◆ Ziel
Können Sie den Artikel über die Sorgen der Castrop-Rauxeler Apotheken nach dem Urteil zur Preisbindung im Anschluss an seinen letzten Satz fortsetzen?

◆ Ausgewählter Auszug
↓

Nach Gerichtsurteil

Castrop-Rauxeler Apotheken machen sich Sorgen

Ausländische Versandapotheken müssen sich nicht mehr an die Arzneimittelpreisbindung in Deutschland halten. Das entschied der Europäische Gerichtshof jüngst in einem Urteil. Wir haben uns dazu in Castrop-Rauxel umgehört.

CASTROP-RAUXEL

, 31.10.2016 / Lesedauer: 2 min

Andreas Lohmann nimmt sich in der Altstadt-Apotheke am Markt viel Zeit für seine Kunden.

Die Luxemburgischen Richter sahen in der Vorgabe eines einheitlichen Preises für verschreibungspflichtige Medikamente einen Verstoß gegen das EU-Recht. „Unser Gesundheitssystem ist in nationaler Hand. Dem deutschen Gesetzgeber ist es leider nicht gelungen, das in Luxemburg darzustellen“, sagt Dr. Claus Ehrensberger, Apothekensprecher des Kreises Recklinghausen.

↑

◆ Datenzeilen
↓

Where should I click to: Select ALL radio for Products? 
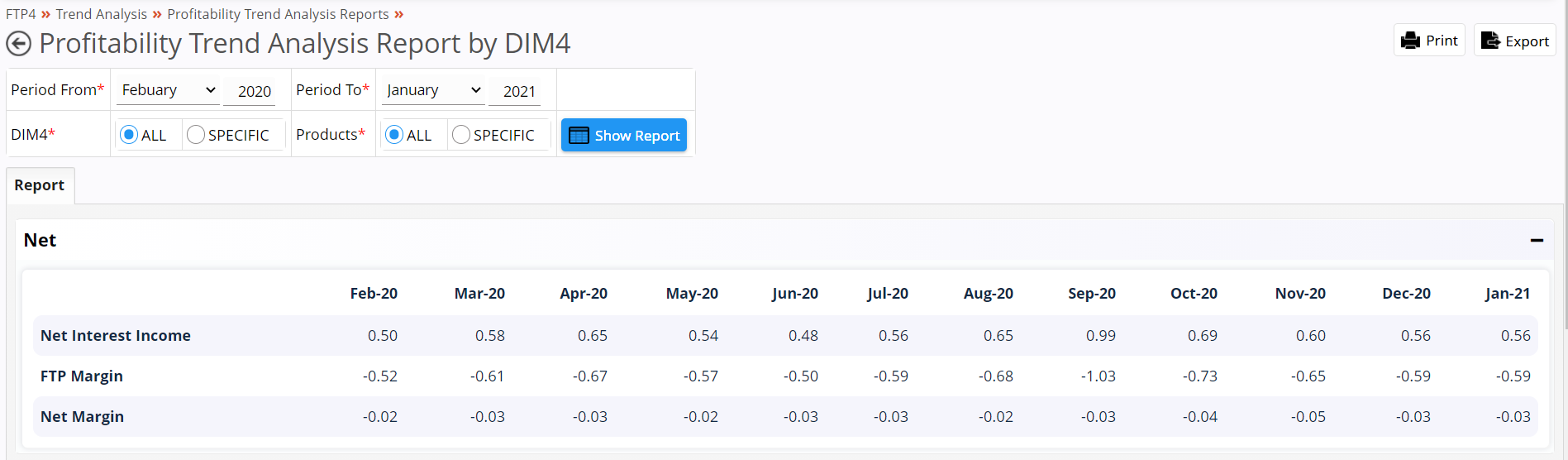point(394,135)
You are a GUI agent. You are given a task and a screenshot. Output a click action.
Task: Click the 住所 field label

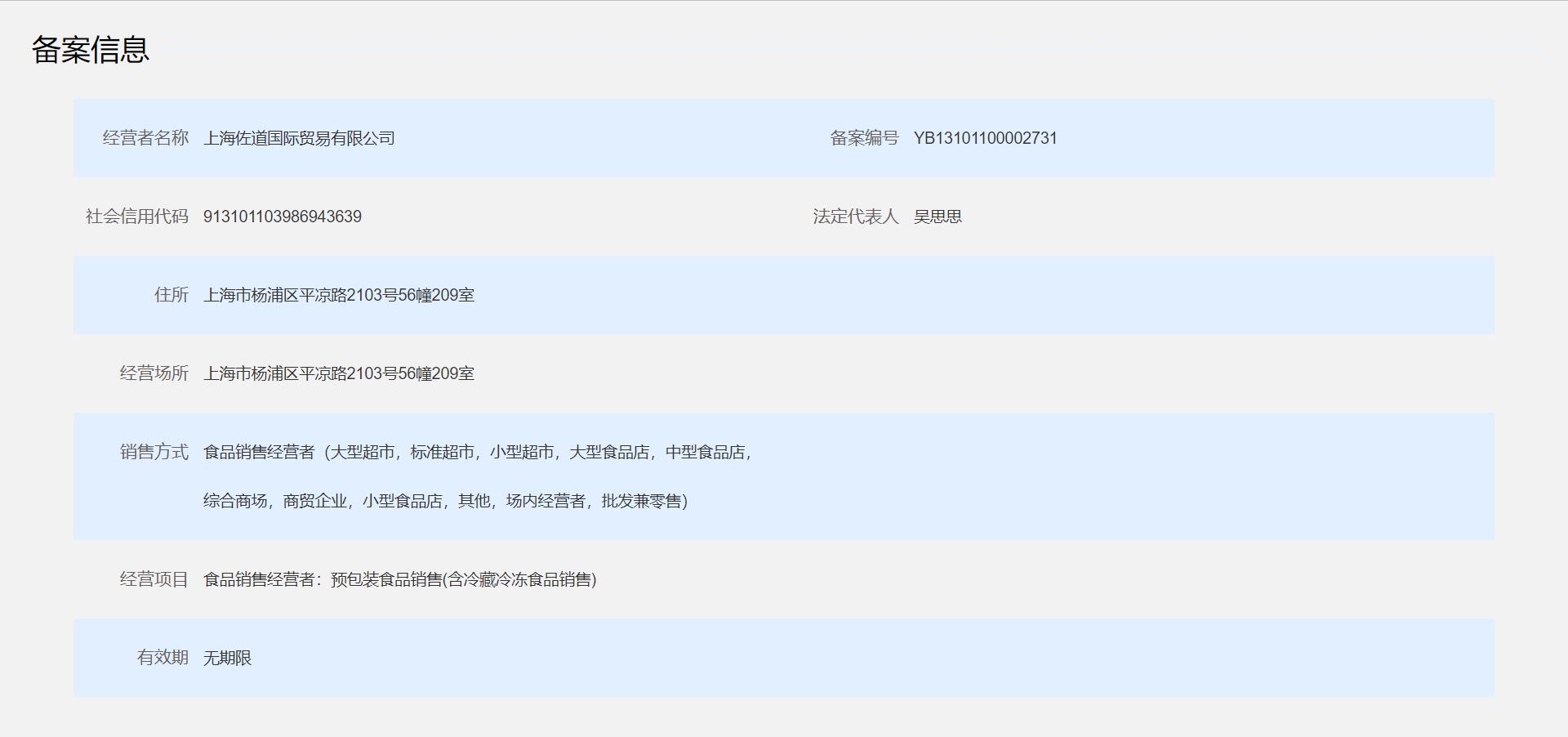[172, 295]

↑

◆ Schriftliche Antwort
Versandapotheken locken mit Boni

Das heißt im Klartext: Inländische Apotheken, also auch deutsche Versandapotheken, sind an Preisvorgaben gebunden – ausländische, wie die niederländische DocMorris-Versandapotheke, nicht. Ehrensberger ist enttäuscht, sieht die Apotheken vor Ort diskriminiert. „Die persönliche Basisarbeit ist nicht berücksichtigt. All die Anliegen, mit denen unsere Kunden kommen, wie die Kontrolle von Blutzucker- oder Blutdruckgeräten, Problemen mit dem Inhalator, dem Trennen von Medikamenten und vielem mehr.“

Ein Service, den Versandapotheken nicht im Programm haben. Dafür locken sie mit Boni. So gewährt die DocMorris-Versandapotheke chronisch kranken Parkisonpatienten etwa zwei Euro Abschlag pro Medikament.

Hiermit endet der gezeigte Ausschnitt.